WORK TASK: Read the records beneath this task and copy every line that contains the string "páva".

RECORDS PROVIDED:
● ● ● ● ● ● ●
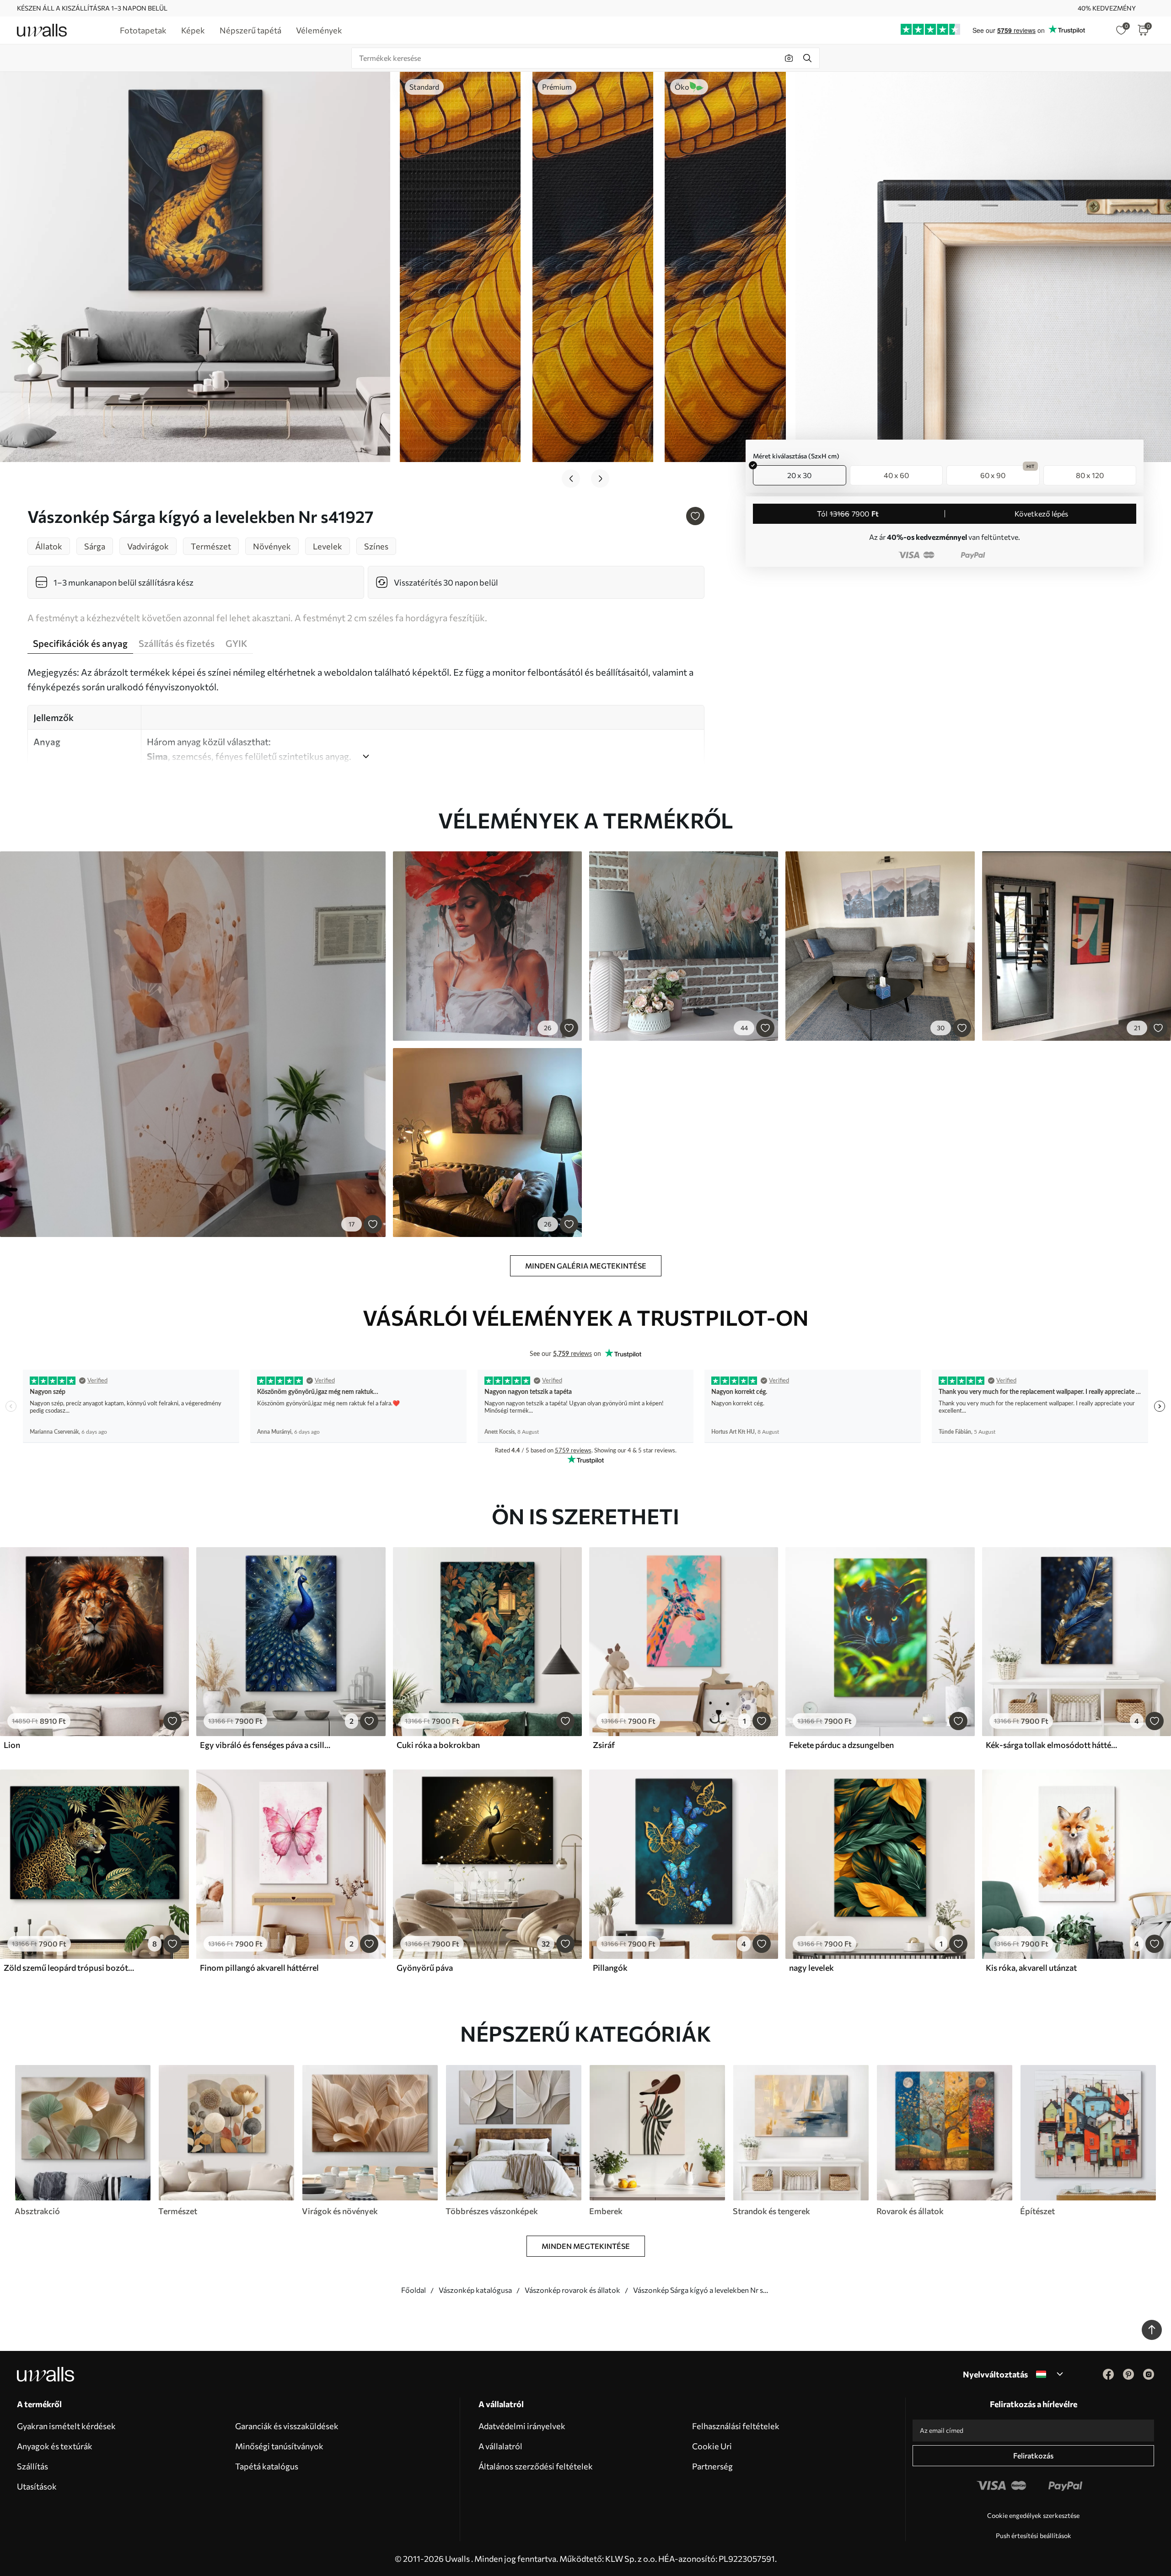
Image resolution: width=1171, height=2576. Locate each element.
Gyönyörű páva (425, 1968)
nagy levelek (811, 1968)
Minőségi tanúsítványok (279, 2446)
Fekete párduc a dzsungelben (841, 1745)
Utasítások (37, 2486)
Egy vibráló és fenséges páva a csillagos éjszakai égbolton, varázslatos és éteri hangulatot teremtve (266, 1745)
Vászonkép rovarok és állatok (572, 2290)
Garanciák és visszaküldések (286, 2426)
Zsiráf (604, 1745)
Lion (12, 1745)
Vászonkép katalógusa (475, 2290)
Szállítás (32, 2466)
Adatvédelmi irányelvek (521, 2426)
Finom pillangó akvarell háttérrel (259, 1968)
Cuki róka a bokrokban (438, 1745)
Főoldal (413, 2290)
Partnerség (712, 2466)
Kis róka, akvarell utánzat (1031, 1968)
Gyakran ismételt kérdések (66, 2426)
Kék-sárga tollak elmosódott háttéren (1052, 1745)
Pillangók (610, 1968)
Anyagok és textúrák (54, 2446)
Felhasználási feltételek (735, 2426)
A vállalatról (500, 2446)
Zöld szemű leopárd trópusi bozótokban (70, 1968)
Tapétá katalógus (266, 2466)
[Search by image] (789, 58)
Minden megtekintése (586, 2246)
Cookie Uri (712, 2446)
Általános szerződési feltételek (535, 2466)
● ● ● ● ● ● ●
RESULT FOR THIS EXERCISE:
Gyönyörű páva (425, 1968)
Egy vibráló és fenséges páva a csillagos éjszakai égbolton, varázslatos és éteri hangulatot teremtve (266, 1745)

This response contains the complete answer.